Both charity and adventure inspired Conestogo businessman Duane Eby to take the trek. He departs for Tanzania in July.[Will Sloan / The Observer]
Both charity and adventure inspired Conestogo businessman Duane Eby to take the trek. He departs for Tanzania in July. [Will Sloan / The Observer]
Standing strong as the fourth-highest peak in the world, Mount Kilimanjaro is not the kind of vacation destination you can reach on the Greyhound. That’s not stopping Conestogo resident Duane Eby from following in Gregory Peck’s footsteps. On July 4, Eby will begin a ten-day, 16-person effort to raise $250,000 for MEDA (Mennonite Economic Development Association), a charity that combats poverty.
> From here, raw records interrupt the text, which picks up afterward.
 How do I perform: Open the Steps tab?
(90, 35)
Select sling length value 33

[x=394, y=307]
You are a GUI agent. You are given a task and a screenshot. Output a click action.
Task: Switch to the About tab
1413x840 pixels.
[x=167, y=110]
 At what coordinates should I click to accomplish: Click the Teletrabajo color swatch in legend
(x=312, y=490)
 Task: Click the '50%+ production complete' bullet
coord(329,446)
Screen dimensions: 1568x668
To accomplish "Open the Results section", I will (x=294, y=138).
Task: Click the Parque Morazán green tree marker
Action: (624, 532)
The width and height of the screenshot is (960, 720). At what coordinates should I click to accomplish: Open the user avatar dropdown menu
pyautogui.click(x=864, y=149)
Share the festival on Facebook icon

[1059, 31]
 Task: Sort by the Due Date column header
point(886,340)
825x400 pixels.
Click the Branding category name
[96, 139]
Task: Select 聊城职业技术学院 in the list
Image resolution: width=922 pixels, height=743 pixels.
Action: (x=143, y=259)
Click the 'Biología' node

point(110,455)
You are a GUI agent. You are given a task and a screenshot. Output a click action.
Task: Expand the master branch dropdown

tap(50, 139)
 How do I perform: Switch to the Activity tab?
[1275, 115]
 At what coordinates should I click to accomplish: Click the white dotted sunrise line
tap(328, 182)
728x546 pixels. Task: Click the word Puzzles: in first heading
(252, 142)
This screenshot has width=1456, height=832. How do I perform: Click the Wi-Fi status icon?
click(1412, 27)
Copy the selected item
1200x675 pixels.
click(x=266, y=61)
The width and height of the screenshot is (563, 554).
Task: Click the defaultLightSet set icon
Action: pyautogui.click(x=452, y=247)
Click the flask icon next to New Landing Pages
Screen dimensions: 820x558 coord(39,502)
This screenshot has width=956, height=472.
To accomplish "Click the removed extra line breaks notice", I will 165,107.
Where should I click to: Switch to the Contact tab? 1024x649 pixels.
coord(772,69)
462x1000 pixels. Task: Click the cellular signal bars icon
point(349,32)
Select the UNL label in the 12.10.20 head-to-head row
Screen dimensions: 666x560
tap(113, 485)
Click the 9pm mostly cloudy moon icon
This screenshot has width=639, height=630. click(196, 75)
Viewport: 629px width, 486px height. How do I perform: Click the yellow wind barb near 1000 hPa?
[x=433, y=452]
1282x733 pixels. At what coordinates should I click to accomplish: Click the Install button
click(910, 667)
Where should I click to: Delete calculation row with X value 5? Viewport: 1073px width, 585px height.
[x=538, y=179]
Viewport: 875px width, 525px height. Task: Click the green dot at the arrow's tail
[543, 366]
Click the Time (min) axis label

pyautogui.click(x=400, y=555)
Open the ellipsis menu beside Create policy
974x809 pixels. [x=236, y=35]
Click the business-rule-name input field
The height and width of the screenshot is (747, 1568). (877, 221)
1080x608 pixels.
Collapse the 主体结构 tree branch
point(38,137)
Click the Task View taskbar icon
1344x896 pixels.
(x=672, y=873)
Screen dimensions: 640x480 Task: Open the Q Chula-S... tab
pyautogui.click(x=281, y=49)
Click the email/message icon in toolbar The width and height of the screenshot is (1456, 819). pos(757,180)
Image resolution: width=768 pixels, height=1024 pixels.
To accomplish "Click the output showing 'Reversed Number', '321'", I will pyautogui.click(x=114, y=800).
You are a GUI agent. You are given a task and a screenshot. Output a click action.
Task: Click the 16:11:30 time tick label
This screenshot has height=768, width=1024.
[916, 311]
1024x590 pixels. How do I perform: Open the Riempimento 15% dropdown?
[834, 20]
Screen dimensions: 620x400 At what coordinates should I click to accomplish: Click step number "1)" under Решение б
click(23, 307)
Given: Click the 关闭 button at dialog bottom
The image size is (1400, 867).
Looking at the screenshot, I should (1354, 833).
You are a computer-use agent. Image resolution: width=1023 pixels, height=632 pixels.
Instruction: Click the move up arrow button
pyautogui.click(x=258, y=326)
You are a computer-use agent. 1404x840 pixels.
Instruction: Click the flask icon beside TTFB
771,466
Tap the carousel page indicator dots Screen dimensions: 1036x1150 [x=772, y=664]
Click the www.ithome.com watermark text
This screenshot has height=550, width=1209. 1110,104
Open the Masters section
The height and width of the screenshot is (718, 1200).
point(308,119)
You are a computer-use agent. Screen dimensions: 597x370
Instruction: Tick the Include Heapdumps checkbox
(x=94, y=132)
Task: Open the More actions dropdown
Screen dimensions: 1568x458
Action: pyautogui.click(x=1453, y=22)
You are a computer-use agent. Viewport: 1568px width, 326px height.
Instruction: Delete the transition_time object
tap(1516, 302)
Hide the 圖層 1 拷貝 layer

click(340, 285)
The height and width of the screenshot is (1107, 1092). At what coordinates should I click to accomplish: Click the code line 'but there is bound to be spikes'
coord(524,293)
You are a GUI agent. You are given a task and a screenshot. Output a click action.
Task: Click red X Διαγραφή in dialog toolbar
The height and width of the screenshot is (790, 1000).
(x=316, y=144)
“I’ve had adventure in my blood all along,” says Eby, the erstwhile president of Eby Financial Group. “Not that I’ve exercised that much, but this idea of the physical challenge and the adventure of trying to climb a mountain, forcing me to get fit and set some personal goals … I thought, ‘Going to Africa? Yeah.’”

He continues, “Part of the attraction is, there’s actually a group. You don’t feel like you’re doing it alone. I would never think about doing this with just one other person and hiring a few other people. Part of the benefit, I think, is the camaraderie, and feeling just a little bit safer.”

The idea was hatched last August, when a friend connected with MEDA took a similar trip with a smaller group. “On the way back down, he said, ‘I’m going to go back and talk to the executive director, Alan Sauder of MEDA, and say we should get a group together and use it as a fundraiser.’” The trip was advertised in November, and a group of 16 (including seven from the Waterloo Region) had committed by Christmas.

At 63, Eby notes that he’s “not the oldest member of the group.” Still, this will mark his first hike of anything approaching this scale, and training will be important. With an eye towards increasing lung capacity, Eby has been enrolled in fitness and spin classes, swims regularly, and has begun hiking.

“I’ve been taking these fitness classes and saying to the young trainer, ‘Now, you have a defibrillator around here? You realize we could have a heart attack – you could have an emergency on our hands.’”

For spring and summer, he’ll take time away from the gym to test his stamina. “I’m going to find more hills – just walking on roads is kind of boring,” he says. “I’ve had ideas to go to Chicopee, go to Milton, maybe find sections of the Bruce Trail, someplace where there’s elevation up and down.”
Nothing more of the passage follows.